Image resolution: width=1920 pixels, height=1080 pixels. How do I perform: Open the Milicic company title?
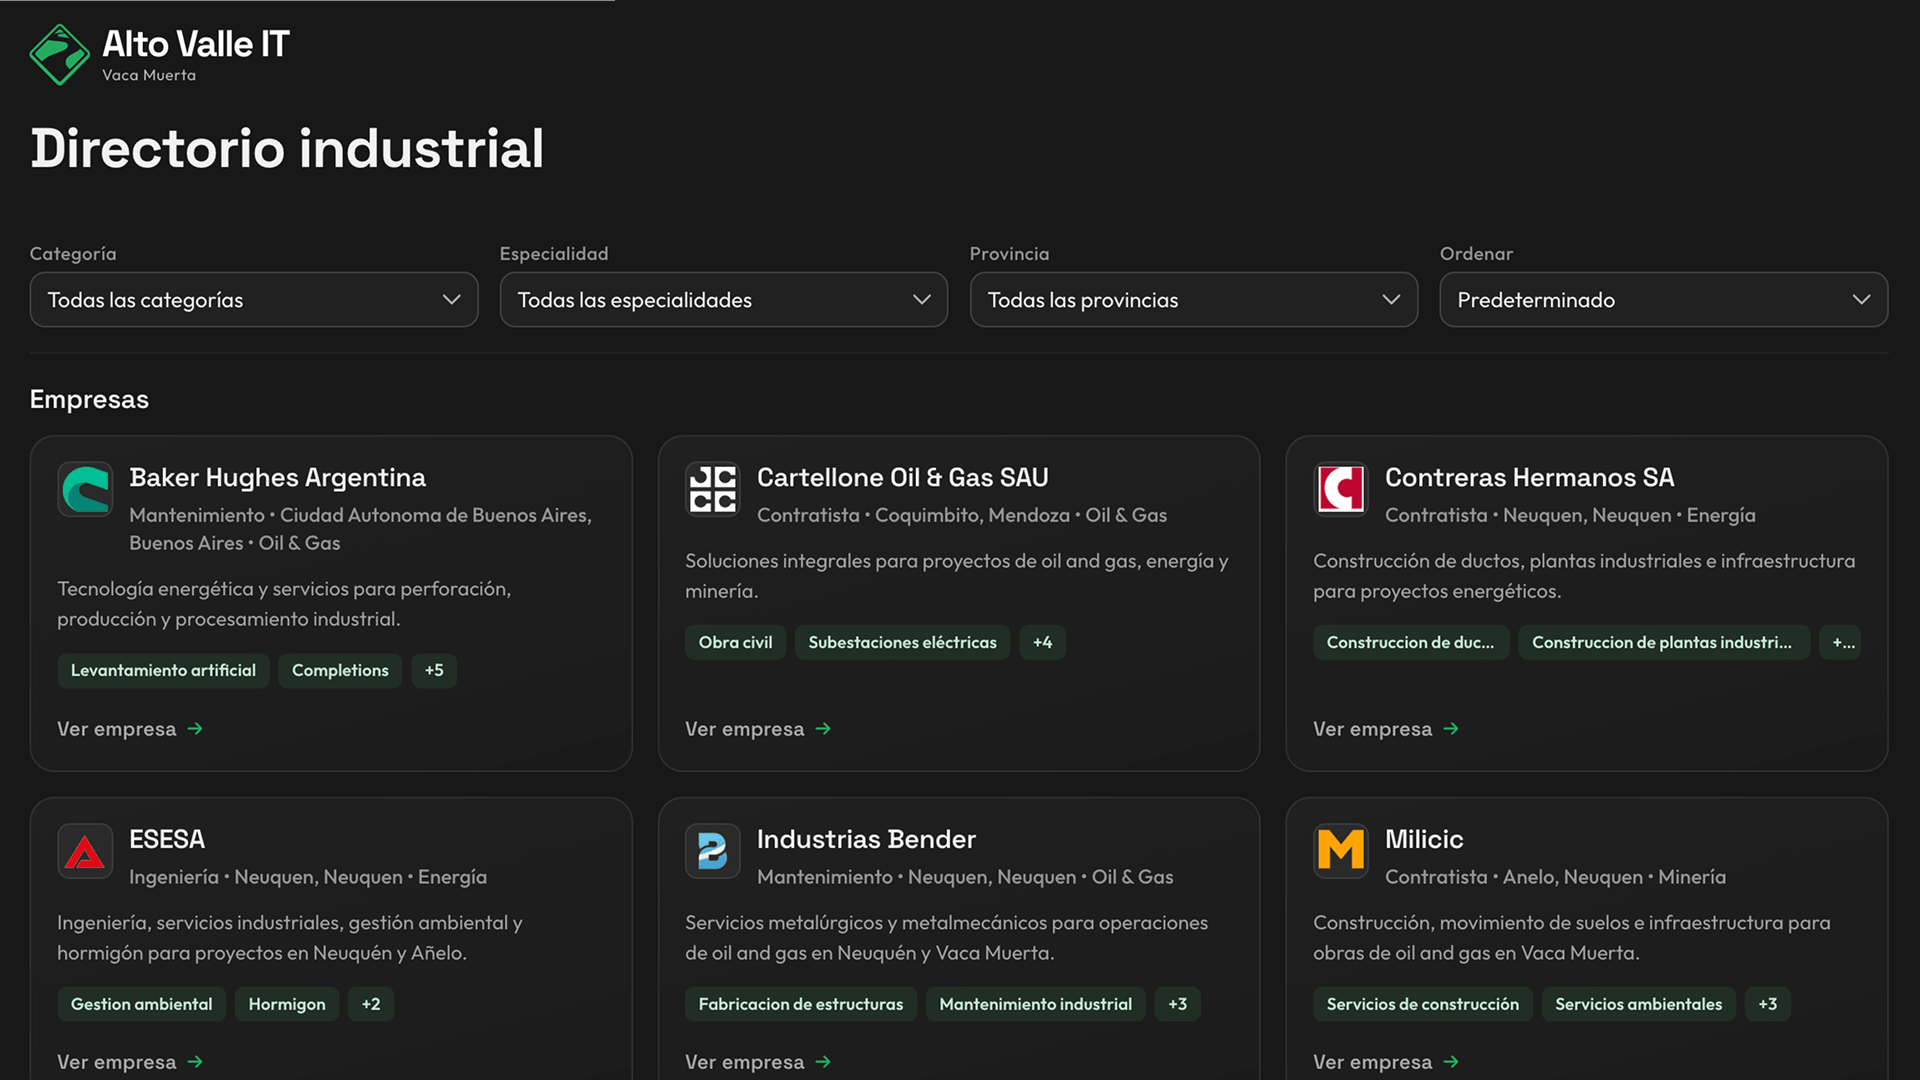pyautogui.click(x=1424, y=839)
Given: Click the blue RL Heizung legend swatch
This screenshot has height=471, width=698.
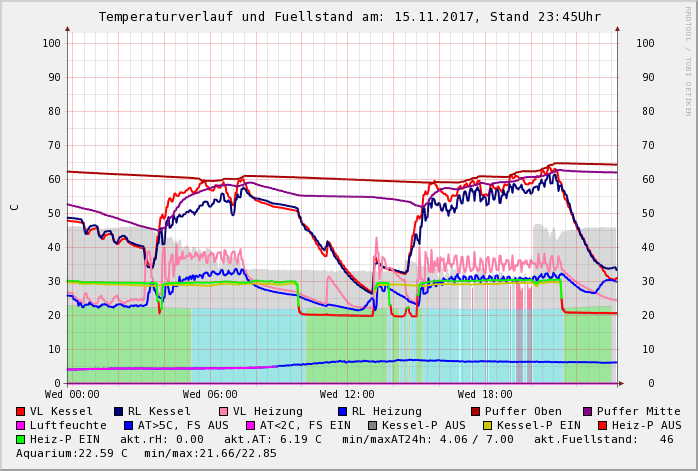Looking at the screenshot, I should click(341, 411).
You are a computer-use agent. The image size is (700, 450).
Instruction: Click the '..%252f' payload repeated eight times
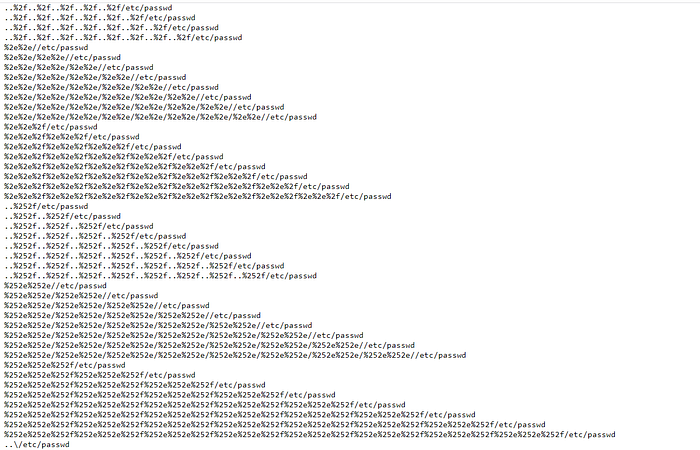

> PROBLEM STATEMENT: All of the material above should be set down again exactly, though not its pictures.

> TASK RESULT:
Image resolution: width=1920 pixels, height=1080 pixels. How do I perform: Open the Milicic company title?
pyautogui.click(x=1424, y=839)
Given: Click the blue RL Heizung legend swatch
This screenshot has height=471, width=698.
Looking at the screenshot, I should click(341, 411).
You are a computer-use agent. The image size is (700, 450).
Instruction: Click the '..%252f' payload repeated eight times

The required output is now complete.